Age to Beatrice was to live her life one day at a time and to remember each night before her head hit the pillow of what she wanted to accomplish the next day.
While I presided over the gallery, I hosted special events and posted articles in our local newspaper between March 3 and March 12 to remind the community of the life and art of this extraordinary woman who, in her later years, sported saris with Indian jewelry adorning her neck and wrists. She was inspired by her frequent trips to India in the sixties where her art was presented in many exhibitions. Beato was also a devoted meditator and follower of the teacher Krishnamurti whom she had first encountered in New York in her early years and became close with in California.

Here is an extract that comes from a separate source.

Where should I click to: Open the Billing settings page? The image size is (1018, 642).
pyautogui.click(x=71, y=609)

A spiritual soul, Beato would vow that “young men and chocolates”, constituted the perfect formula for her longevity (though there are conflicting stories of her relationships with men, there are few of her love for chocolates). You see, Beato was the “Mama of Dada”, having spent her earlier years in the company of Dadaists Marcel Duchamp and Picabia, among others. She introduced Brancusi to the wealthy art patrons Walter and Louise Anneneberg. She lived through two World Wars and witnessed everything from the invention of the automobile to computers. When you put together the many pieces of the puzzles from her life, the concept of “dada”, which one dictionary defines as “the style and techniques of a group of artists, writers, etc., of the early 20th century who exploited accidental and incongruous effects in their work and who programmatically challenged established canons of art, thought, and morality….”, you might realize how she embraced – and transformed for herself – many of life’s challenges. I would highly recommend a good read of her autobiography, I Shock Myself.

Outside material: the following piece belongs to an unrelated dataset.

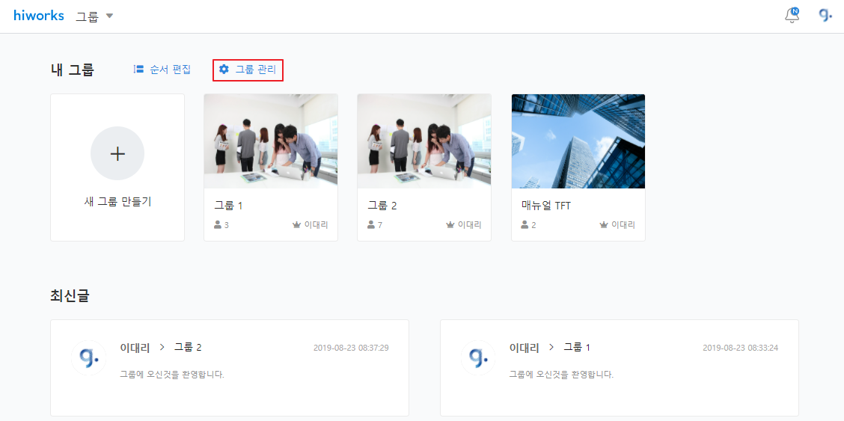Image resolution: width=844 pixels, height=421 pixels.
Task: Click the avatar in 그룹 1 latest post
Action: point(478,357)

I may one day write a longer essay or book about my experience of my five years of working posthumously for Beato. There’s certainly much material—from the public archives at the Smithsonian Institution in Washington (when I visited for a week, one of the librarians wheeled out 3 huge ceiling-high racks of materials and remarked that her documentation surpassed that of Norman Rockwell) to Yale’s Beinecke Library. I’ve lectured on Beatrice both in Ojai and in New York City—mostly of my experience in re-opening her home and gallery. I was so fortunate to meet many collectors and friends who she knew, and to hear the colorful and contradictory stories about a life so fully lived.

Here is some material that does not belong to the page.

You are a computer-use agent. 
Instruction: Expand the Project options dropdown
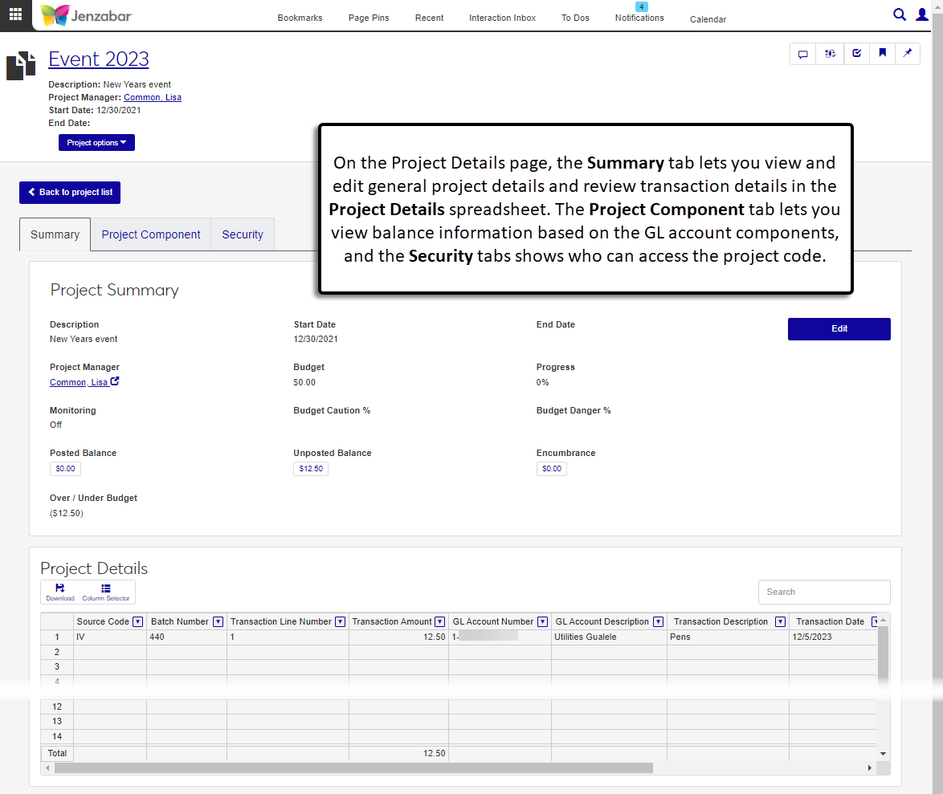tap(96, 143)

Beato sold her own works out of her studio—even though later in life she engaged art dealers who helped elevate the prices of her artworks as she churned out new works daily as she gracefully aged and achieved legendary status. One example of her contradictory nature was recounted by a visitor to her studio who received a quote from Beato’s then-manager for a piece for $5,000. The manager left the room for a short time to let Beato converse with the visitor. In hushed tones, she waved off her manager and told the visitor she had a secret closet of ceramics and she’d find something for her for a much less expensive price. So even though she was in the art business, Beato maintained a fine line with understanding the materialistic end of the art world while never departing from her generous spirit. When she had extra cash in the house, she’d often give assistants money for dental bills. That’s just the way she was.
I am 61. Beatrice Wood’s star began to rise in her mid-seventies and did not wane until shortly before her death; her last figurative work was completed in the winter of 1997 at the age of 104. Her fine art dealers actually proclaimed she was most successful in her career from ages 100-104.
So, Happy Birthday, Beato. You were truly an “international woman.” And thank you for the example you set for all those who have decades to create and be of service to others, before our own heads hit the pillow for the last time.